Problem: Check each line of the records below for the string "will", then state how many lines contain it, with no other output.

### Exercise input

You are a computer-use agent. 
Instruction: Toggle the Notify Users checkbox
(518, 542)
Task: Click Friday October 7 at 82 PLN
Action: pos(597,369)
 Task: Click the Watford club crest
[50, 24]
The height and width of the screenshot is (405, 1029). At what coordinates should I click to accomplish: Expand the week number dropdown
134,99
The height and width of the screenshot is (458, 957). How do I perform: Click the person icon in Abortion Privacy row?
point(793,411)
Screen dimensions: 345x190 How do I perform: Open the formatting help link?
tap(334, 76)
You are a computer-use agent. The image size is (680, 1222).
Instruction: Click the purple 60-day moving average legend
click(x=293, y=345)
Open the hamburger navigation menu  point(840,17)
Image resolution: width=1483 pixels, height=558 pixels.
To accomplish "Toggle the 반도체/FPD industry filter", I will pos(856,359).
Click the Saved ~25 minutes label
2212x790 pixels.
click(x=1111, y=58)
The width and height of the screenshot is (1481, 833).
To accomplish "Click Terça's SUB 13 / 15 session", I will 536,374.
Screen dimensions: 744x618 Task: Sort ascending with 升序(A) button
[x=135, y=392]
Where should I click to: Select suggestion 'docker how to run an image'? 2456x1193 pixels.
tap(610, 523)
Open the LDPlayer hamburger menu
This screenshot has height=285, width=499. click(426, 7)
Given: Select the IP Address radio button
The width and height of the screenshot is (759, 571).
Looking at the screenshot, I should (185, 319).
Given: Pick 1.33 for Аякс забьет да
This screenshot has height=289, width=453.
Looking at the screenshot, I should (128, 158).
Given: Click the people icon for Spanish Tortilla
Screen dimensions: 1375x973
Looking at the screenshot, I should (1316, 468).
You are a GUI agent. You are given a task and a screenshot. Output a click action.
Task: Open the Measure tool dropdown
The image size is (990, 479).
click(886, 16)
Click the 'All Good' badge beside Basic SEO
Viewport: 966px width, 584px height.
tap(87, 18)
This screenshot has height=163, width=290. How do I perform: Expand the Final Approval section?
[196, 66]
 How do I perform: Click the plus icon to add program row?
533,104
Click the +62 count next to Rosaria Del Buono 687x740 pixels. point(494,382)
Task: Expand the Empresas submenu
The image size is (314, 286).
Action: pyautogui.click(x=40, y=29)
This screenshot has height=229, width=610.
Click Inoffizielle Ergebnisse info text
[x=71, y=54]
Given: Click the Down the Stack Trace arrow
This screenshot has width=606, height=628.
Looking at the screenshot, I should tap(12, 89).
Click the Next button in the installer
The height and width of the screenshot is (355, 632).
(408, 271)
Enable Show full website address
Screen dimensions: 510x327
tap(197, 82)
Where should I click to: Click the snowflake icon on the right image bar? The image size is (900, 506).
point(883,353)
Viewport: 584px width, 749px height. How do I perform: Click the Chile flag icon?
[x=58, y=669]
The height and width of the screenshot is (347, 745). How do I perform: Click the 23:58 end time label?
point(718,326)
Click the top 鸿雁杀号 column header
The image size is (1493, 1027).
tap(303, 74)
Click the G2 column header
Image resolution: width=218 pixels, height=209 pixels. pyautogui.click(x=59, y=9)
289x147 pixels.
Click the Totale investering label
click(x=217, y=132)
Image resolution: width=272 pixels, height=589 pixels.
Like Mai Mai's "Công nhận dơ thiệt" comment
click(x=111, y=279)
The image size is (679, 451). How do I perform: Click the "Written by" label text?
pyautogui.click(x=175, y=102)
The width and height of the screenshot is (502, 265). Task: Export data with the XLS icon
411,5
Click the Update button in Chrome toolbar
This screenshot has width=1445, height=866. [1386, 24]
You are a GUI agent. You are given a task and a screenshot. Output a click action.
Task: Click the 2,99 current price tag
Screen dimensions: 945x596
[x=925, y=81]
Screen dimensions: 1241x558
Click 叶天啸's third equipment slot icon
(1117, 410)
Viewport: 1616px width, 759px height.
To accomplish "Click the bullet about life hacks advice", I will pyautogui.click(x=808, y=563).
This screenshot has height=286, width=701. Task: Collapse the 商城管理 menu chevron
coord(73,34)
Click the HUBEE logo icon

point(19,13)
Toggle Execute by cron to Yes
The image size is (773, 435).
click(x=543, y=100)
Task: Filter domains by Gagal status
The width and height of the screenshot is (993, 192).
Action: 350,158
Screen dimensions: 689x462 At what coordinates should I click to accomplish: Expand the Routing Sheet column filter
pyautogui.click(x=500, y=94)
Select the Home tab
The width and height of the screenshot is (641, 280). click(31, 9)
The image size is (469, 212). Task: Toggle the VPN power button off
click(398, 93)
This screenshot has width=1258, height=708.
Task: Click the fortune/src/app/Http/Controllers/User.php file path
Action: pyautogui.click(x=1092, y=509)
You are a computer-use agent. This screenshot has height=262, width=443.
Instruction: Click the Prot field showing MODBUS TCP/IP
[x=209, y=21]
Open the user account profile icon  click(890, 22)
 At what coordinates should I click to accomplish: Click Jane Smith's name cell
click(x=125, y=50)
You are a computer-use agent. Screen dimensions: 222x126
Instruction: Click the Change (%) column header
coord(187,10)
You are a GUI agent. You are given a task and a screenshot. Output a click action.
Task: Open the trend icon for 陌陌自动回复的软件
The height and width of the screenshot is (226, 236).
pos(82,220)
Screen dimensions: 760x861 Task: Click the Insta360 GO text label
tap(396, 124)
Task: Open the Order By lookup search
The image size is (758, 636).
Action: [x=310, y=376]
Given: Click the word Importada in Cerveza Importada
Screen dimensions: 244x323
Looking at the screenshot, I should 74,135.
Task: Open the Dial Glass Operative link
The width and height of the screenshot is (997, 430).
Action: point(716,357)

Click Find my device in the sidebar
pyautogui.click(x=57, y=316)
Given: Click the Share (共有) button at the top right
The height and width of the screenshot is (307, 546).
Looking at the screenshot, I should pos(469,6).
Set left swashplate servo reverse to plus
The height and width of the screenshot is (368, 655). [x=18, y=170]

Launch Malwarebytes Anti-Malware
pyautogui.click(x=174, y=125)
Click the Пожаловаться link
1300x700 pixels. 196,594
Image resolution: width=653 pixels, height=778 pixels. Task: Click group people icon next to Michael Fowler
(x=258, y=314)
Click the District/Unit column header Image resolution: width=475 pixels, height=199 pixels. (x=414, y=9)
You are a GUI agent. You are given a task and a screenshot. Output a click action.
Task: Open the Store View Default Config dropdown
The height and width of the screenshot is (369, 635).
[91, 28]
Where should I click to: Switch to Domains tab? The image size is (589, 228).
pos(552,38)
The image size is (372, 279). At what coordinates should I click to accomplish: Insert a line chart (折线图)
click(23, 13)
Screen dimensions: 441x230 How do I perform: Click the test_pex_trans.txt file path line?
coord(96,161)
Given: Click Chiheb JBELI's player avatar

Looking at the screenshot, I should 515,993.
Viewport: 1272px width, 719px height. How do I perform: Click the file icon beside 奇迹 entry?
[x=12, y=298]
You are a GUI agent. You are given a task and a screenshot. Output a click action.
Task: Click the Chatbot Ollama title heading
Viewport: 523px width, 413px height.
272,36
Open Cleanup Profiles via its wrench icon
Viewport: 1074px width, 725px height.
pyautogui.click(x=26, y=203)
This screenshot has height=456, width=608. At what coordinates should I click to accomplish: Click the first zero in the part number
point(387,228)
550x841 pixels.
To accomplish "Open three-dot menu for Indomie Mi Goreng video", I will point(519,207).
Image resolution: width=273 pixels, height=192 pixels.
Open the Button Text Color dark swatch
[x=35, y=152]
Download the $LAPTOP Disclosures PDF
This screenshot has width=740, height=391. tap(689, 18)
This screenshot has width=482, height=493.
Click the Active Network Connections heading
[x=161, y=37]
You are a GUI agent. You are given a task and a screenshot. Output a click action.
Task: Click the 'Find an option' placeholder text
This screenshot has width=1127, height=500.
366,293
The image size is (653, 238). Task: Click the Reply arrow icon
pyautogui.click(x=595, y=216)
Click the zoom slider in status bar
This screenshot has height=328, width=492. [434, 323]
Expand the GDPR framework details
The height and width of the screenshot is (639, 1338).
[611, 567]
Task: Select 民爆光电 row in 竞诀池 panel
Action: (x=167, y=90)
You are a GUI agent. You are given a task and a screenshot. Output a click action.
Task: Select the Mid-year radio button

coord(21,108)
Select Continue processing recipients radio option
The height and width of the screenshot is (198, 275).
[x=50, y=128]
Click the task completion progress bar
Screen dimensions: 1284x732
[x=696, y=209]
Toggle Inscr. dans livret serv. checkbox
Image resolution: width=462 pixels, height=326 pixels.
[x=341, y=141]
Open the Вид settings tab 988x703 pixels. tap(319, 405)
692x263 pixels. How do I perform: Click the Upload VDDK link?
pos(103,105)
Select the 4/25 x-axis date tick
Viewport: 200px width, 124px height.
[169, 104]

######

Answer below: 4